American actor & singer (born 1972)

Will Swenson (born October 26, 1972) is an American actor and singer best known for his work in musical theatre. He also has developed a film career, primarily in LDS cinema. His Broadway and West End credits include principal roles in Hair (for which he was nominated for a Tony Award), Les Misérables, Waitress, Assassins, and A Beautiful Noise.

==Early life==
Two of Swenson's grandparents, James Nathan Hale and Ruth Hale, were playwrights; Ruth was also an actor.

Swenson moved throughout the United States during his childhood. He attended Brigham Young University and later served as a missionary for The Church of Jesus Christ of Latter-day Saints in Guayaquil, Ecuador. As of 2008, he was no longer practicing the LDS faith. After graduating from college, Swenson earned his Equity card by getting cast by Disney at Walt Disney World, performing in Beauty and The Beast Live: On Stage and the Hoop Dee Doo Review.

==Career==
Swenson is known among members of the LDS Church for his role as Jonathan Jordan in the LDS Cinema movie The Singles Ward (2002) and its sequel, The Singles 2nd Ward (2007). Swenson co-wrote, directed and acted in the LDS Cinema mockumentary Sons of Provo (2004).

Swenson appeared on Broadway in Lestat, 110 in the Shade and Brooklyn. Off Broadway, he played the role of Stacee Jaxx in the musical Rock of Ages but did not go on to perform the role on Broadway because he was offered the starring role of Berger in the Broadway revival of Hair. He played Sir Sagramore in Camelot at Lincoln Center and Chris in the second national tour of Miss Saigon, the latter of which he performed opposite future The Real Housewives of Salt Lake City star Britani Bateman.

He played the role of Berger in the off-Broadway 40th Anniversary Concert of Hair opposite Karen Olivo. In 2008, Swenson was again cast as Berger in The Public Theater's revival of the show in Central Park. He went on to reprise the role when the production moved to Broadway in March 2009. He received critical acclaim for his performance on Broadway and was nominated for a Tony Award for Best Performance by a Featured Actor in a Musical. He played the role of Berger again in the West End revival of Hair which began performances on April 1, 2010, and ended his limited engagement on May 29, 2010. Audra McDonald and Swenson reprised their roles in a two-week fundraising production of 110 in the Shade at the Hale Center Theater in Orem, Utah.

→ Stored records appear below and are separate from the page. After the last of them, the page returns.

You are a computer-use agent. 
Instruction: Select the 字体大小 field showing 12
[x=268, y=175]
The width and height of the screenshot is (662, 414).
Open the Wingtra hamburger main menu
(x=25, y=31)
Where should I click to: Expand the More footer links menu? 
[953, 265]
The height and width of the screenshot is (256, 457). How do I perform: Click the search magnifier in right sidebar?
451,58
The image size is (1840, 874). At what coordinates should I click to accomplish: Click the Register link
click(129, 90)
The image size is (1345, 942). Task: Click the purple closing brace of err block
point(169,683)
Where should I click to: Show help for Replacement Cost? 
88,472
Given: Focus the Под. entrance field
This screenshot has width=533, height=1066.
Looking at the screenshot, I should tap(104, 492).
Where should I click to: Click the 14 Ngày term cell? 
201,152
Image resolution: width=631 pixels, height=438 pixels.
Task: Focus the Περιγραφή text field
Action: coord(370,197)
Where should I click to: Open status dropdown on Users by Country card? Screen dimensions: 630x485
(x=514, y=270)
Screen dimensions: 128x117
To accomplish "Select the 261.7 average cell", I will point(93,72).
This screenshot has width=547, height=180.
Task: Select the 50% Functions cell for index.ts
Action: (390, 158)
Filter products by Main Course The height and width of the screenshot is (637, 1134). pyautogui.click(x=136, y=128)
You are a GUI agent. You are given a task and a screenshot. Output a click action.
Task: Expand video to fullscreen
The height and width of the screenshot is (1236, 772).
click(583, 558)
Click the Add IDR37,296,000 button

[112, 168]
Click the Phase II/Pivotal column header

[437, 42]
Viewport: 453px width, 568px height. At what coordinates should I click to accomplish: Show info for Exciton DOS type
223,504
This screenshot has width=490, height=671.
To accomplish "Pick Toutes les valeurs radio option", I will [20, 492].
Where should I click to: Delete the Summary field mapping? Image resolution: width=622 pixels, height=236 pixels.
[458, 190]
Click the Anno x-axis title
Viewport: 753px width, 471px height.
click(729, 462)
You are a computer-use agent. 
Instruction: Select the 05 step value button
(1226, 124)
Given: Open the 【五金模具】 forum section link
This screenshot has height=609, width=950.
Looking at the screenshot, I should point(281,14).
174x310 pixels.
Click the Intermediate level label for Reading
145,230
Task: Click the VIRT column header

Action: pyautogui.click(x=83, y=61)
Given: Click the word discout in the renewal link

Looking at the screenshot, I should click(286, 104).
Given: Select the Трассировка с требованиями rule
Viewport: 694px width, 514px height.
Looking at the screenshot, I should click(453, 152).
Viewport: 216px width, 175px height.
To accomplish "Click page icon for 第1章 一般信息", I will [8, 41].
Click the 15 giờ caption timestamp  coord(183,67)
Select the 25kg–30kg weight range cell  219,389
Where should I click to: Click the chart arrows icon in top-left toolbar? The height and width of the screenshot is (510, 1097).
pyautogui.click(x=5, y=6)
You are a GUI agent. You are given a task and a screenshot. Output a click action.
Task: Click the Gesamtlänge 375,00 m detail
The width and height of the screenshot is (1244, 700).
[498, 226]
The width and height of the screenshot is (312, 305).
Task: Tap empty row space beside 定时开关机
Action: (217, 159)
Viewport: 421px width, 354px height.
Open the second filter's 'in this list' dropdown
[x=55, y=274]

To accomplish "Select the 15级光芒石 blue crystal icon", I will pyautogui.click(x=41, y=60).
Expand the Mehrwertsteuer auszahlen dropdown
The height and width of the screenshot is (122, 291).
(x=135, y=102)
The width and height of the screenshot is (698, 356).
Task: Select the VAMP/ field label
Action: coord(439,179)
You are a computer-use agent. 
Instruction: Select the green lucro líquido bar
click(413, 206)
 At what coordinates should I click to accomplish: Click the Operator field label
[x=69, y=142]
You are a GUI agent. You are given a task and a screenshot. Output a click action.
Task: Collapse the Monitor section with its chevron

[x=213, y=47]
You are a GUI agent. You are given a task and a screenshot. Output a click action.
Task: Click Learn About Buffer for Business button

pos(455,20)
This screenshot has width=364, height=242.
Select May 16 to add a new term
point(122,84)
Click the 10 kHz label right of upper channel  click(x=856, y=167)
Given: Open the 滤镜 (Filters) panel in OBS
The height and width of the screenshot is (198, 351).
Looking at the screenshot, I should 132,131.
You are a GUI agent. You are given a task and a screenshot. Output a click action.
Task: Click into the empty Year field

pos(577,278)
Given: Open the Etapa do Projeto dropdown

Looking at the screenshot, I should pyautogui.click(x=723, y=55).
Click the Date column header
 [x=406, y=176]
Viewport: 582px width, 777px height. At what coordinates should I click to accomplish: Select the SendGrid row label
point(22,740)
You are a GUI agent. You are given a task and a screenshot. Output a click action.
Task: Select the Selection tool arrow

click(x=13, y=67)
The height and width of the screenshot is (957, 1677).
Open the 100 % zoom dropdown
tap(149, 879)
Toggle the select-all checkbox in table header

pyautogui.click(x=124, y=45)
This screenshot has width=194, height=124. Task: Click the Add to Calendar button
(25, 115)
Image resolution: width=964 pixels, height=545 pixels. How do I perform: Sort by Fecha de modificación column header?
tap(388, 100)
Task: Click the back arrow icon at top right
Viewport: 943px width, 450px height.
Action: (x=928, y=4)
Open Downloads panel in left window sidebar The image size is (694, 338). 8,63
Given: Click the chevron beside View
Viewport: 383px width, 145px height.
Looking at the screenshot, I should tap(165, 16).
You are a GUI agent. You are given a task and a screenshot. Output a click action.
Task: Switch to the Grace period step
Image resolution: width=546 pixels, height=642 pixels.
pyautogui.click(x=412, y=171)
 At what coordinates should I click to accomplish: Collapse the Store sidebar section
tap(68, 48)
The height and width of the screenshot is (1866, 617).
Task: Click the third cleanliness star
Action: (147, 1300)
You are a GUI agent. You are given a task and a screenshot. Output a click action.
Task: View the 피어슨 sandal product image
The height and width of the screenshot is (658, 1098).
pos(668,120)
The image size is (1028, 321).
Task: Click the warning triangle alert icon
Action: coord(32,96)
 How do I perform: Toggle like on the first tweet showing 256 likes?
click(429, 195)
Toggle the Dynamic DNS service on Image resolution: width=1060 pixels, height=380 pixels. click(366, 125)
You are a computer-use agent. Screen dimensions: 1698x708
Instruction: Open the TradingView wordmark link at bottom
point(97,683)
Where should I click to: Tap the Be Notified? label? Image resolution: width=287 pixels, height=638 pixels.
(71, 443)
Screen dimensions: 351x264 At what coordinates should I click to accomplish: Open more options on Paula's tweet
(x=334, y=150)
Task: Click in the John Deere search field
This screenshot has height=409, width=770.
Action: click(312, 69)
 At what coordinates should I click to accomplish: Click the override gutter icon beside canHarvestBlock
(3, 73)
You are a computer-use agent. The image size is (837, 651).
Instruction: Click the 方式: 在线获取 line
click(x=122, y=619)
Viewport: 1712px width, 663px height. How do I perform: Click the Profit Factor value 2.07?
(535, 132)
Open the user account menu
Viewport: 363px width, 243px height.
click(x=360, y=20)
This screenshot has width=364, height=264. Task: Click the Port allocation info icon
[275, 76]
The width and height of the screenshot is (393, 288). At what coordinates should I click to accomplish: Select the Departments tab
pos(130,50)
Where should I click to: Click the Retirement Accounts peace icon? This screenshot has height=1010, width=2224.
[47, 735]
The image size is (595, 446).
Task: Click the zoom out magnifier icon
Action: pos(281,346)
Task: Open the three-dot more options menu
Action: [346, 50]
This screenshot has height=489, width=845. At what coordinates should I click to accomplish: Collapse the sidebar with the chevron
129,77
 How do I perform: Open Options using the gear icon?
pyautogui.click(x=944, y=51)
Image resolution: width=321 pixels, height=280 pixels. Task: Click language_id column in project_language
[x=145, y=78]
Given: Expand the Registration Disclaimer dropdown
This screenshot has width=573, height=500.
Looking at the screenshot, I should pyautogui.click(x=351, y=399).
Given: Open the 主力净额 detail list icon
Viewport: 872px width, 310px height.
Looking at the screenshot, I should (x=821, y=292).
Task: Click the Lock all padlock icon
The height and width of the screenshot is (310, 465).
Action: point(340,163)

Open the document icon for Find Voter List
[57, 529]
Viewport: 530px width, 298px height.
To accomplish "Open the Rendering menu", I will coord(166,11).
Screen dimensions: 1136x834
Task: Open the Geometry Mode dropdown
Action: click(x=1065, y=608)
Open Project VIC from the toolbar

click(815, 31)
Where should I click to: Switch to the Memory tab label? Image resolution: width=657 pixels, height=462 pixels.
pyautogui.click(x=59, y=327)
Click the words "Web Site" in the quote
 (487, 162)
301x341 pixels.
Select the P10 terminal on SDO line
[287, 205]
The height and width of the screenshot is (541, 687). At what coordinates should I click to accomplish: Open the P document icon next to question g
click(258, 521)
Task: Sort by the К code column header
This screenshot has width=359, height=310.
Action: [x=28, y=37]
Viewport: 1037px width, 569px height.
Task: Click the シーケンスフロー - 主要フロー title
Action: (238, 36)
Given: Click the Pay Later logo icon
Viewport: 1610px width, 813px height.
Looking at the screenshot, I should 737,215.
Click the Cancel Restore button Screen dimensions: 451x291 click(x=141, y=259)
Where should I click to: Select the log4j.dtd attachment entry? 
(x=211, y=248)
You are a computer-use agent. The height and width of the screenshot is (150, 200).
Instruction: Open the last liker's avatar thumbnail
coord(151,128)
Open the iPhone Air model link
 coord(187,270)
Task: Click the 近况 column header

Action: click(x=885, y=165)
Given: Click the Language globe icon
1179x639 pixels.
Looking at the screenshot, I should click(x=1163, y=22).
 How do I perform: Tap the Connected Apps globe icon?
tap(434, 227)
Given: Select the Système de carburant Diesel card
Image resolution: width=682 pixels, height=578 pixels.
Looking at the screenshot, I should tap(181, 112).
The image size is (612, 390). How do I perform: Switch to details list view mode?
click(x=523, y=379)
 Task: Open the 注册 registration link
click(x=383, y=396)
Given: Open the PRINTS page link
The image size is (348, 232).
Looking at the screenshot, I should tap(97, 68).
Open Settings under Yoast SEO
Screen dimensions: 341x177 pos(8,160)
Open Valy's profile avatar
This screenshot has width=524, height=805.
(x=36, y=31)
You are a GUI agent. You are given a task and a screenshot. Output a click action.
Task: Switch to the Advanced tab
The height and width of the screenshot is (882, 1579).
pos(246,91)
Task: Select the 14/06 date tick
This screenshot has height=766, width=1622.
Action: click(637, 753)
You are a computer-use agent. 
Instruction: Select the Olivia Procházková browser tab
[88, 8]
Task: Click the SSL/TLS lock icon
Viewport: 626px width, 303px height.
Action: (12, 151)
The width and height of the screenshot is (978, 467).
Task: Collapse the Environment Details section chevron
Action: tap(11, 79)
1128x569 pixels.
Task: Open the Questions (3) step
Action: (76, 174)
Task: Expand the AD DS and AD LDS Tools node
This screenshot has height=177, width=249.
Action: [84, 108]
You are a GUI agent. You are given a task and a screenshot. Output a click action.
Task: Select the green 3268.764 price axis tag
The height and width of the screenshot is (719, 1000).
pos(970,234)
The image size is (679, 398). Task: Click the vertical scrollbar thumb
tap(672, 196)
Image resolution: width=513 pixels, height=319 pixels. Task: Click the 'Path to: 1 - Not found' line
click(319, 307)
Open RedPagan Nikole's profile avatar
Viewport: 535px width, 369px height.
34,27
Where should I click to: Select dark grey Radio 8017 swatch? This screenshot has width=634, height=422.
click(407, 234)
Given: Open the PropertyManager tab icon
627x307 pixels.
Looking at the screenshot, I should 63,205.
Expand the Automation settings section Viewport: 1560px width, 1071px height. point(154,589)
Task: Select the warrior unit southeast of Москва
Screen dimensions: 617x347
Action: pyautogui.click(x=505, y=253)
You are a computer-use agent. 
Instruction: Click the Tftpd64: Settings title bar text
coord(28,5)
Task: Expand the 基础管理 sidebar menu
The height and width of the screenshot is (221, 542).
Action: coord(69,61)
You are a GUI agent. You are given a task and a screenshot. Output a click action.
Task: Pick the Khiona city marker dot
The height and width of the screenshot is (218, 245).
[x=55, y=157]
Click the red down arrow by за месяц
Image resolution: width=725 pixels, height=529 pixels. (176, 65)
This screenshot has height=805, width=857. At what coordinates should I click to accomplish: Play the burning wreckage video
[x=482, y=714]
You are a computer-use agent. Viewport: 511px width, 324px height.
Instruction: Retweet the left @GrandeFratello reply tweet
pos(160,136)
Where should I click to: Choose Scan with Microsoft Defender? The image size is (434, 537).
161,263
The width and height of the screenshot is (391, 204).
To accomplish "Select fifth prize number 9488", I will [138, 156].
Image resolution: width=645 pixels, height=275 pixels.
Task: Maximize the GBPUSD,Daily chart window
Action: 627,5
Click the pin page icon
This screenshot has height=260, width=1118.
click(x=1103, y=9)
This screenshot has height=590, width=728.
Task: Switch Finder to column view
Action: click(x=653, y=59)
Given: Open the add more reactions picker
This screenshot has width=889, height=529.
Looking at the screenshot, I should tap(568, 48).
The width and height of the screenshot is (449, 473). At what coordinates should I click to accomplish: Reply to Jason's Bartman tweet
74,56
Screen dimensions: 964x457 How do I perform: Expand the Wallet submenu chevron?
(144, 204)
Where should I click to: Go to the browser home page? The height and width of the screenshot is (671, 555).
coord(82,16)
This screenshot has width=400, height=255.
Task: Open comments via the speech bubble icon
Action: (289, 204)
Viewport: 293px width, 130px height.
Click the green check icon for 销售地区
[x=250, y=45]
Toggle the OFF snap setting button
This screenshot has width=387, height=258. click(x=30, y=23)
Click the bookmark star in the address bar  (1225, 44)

On October 8, 2009, Swenson appeared in the guest cameo slot for the extension performance of Katie Thompson's R.R.R.E.D.: A Secret Musical, as part of the 2009 New York Musical Theatre Festival. In 2010 in Toronto, Canada, Swenson played the lead role of "Tick"/"Mitzi" in the pre-Broadway North American company of Priscilla: Queen of the Desert.

In October 2013, Swenson was cast as Inspector Javert in the 2014 Broadway revival of Les Misérables, which opened in March 2014 at New York's Imperial Theatre, where the musical had previously run for 13 years.

In 2018, Swenson played Satan in the New Group's off-Broadway production of Jerry Springer: The Opera. In 2020, he appeared in the Netflix show Chilling Adventures of Sabrina as Pan.

In June 2022, Swenson began playing the role of Neil Diamond (Then) in the new musical A Beautiful Noise, The Neil Diamond Musical, based on the life and music of the performer, at the Emerson Colonial Theatre in Boston. The show moved to Broadway later in 2022 officially opening on December 4, at the Broadhurst Theatre in New York City. Swenson has said he grew up surrounded by and loving Diamond's music as the singer was one of his father's favorites. Swenson added that in his youth he would sing the songs and eventually could even sing them sounding like Diamond.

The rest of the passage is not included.